___ Dataset entries

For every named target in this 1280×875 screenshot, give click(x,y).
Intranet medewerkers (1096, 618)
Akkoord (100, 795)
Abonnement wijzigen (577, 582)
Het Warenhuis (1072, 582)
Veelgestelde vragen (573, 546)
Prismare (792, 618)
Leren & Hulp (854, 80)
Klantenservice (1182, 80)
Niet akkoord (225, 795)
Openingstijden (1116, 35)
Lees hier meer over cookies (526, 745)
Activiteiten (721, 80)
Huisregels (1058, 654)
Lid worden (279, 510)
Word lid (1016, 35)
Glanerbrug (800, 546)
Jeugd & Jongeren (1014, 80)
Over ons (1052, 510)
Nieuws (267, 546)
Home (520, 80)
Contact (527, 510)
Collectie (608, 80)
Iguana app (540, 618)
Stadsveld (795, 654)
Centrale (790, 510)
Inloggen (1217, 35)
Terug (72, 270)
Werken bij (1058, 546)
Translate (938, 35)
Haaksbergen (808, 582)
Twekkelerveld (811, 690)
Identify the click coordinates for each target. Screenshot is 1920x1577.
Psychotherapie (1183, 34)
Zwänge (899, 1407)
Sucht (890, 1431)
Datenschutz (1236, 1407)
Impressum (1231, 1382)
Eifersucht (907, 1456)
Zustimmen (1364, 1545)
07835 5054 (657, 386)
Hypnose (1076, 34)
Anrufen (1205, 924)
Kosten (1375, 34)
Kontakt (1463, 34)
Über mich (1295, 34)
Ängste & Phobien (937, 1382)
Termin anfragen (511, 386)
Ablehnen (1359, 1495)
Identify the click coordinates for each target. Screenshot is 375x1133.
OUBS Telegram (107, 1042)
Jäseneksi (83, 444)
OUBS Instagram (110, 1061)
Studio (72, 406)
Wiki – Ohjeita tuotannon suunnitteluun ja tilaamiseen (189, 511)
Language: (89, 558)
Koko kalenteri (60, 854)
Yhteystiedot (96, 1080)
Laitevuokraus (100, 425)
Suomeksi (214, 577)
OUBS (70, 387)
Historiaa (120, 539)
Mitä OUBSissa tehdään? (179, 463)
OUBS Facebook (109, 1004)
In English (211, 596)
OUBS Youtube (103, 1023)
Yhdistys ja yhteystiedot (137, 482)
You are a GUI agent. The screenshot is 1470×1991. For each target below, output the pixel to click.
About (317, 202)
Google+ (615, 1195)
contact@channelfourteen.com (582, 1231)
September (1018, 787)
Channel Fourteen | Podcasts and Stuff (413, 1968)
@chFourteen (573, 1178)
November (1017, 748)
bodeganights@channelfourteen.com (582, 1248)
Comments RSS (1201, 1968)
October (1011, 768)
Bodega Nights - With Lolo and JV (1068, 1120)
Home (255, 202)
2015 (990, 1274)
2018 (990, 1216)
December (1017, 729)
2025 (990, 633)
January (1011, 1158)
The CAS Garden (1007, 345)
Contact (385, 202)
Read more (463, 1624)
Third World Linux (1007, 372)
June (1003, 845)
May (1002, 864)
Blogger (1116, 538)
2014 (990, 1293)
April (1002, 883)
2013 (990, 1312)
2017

______

__The task__: Work out how many lines in the records hold the word "click", and answer with that number alone.

__Answer to the problem__: 4